● **EXERCISE REQUIREMENTS**: Your answer is one number: the count of lines below that hold the word "icon".

● **DATASET EXTRACT**:
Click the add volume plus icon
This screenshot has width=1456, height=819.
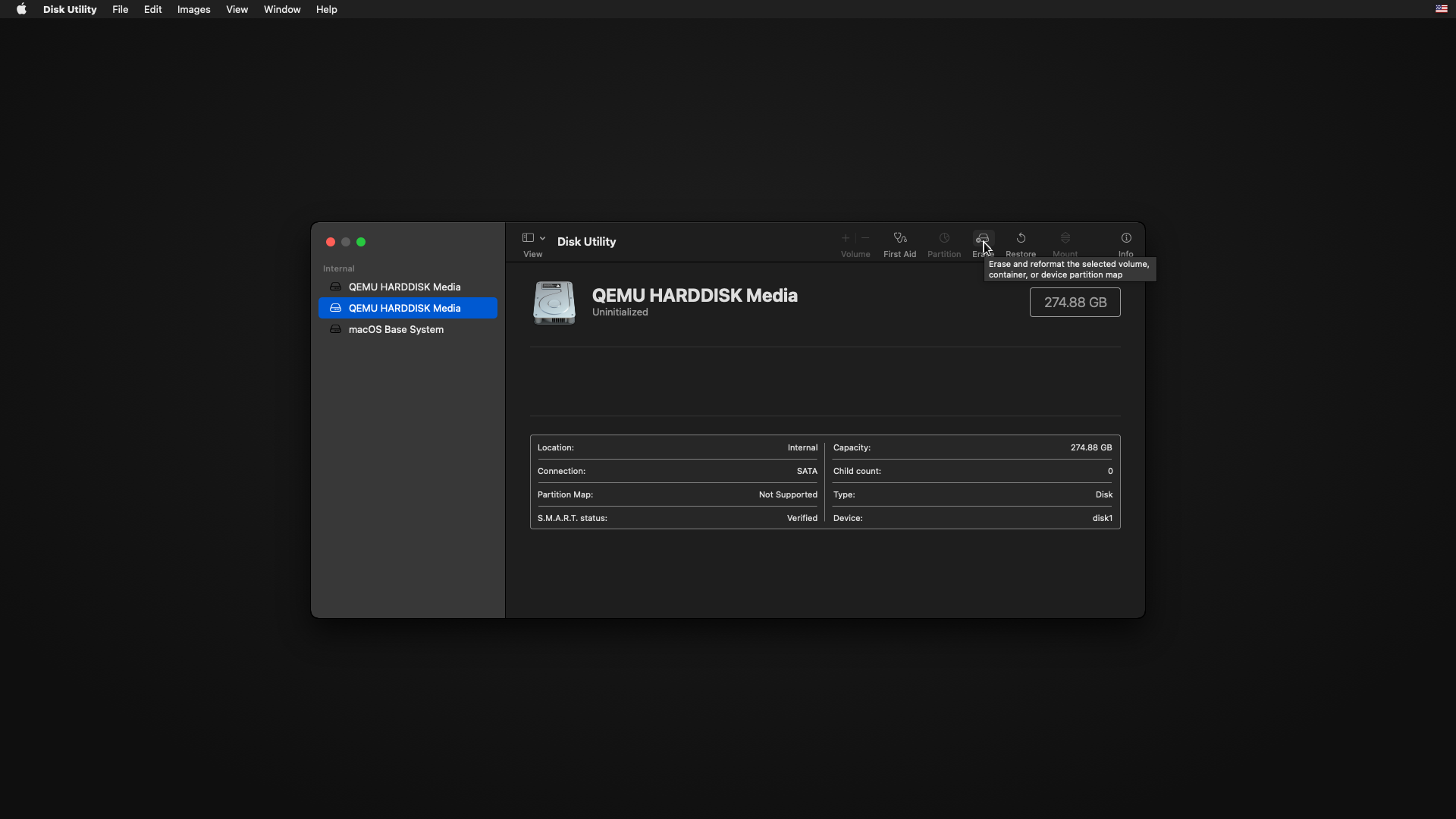(846, 238)
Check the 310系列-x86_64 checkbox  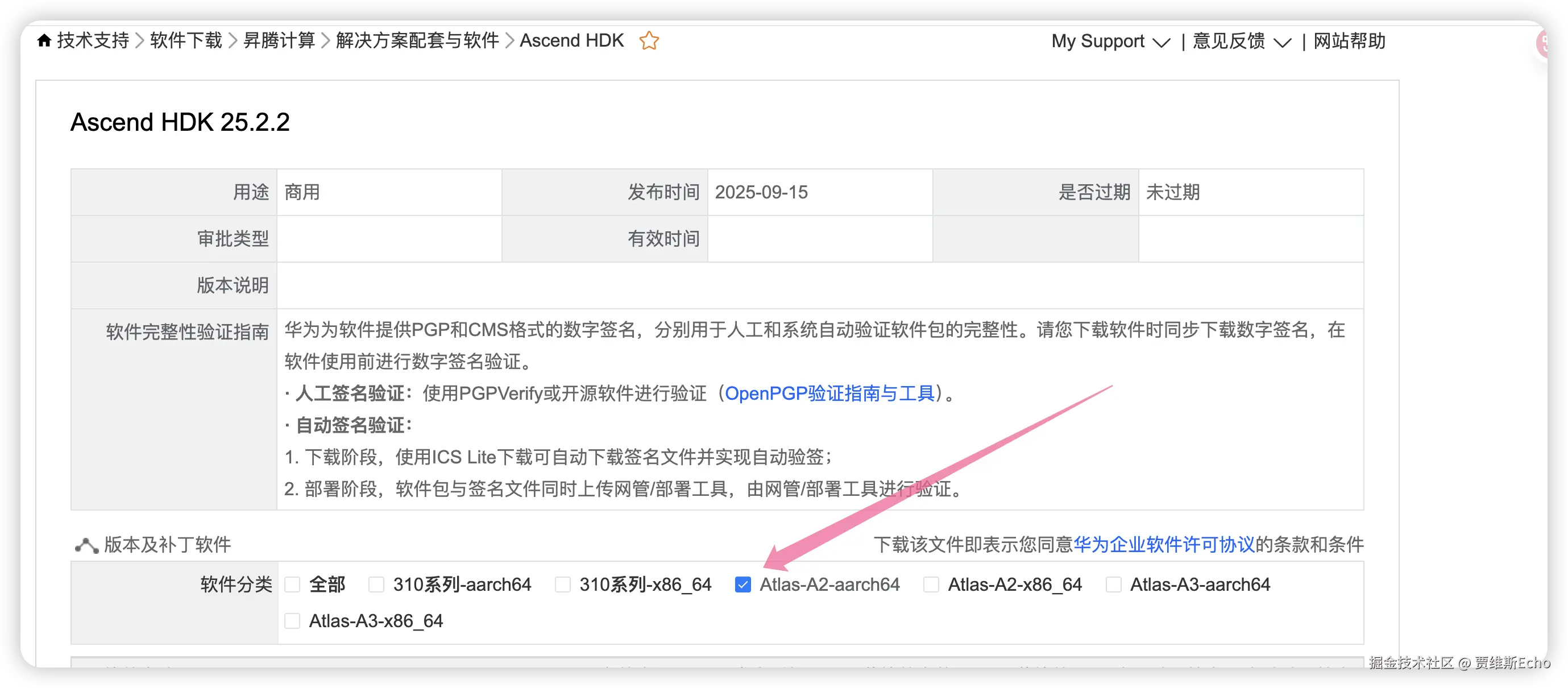click(x=563, y=585)
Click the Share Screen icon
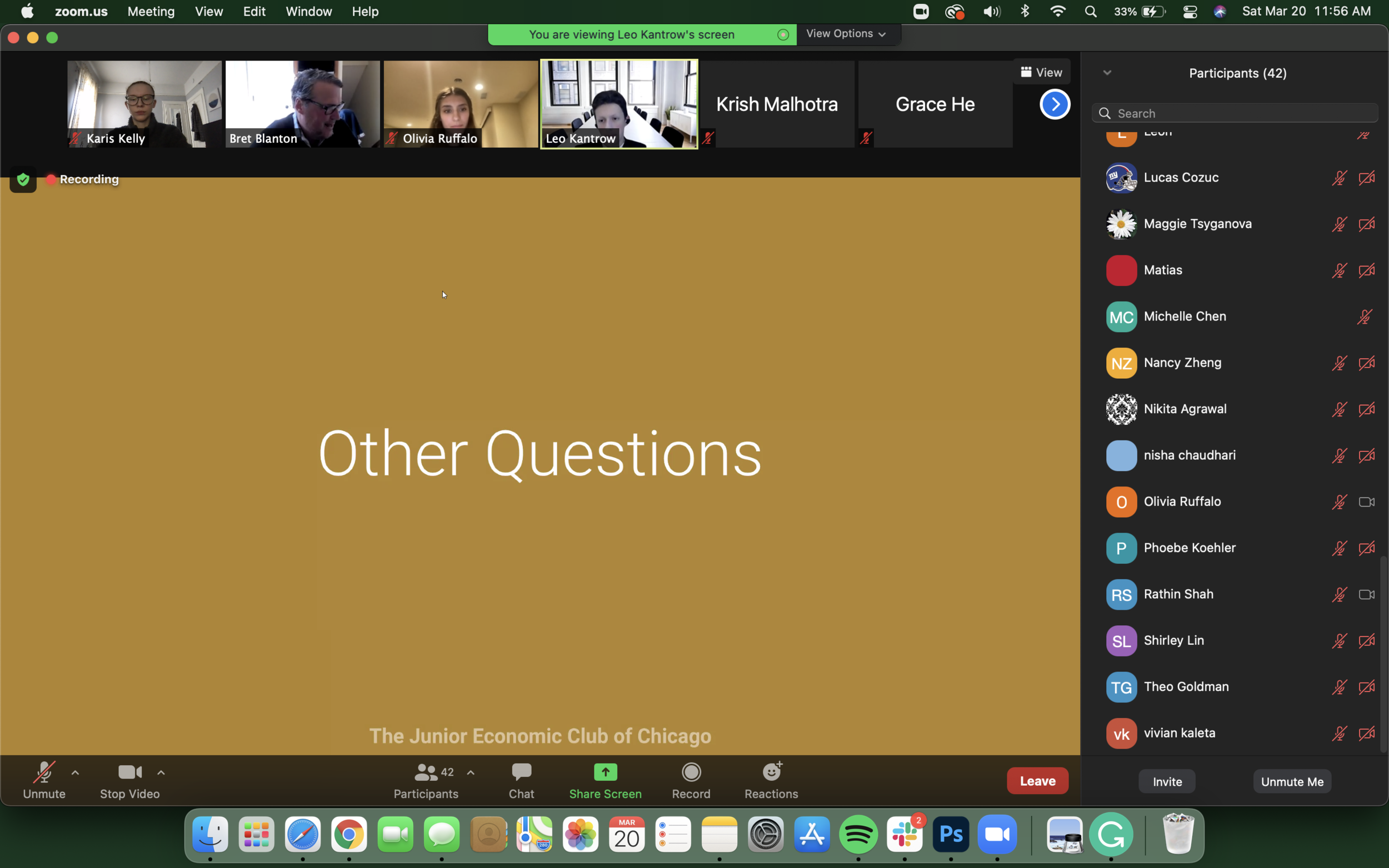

● **ANSWER TO THE PROBLEM**: 2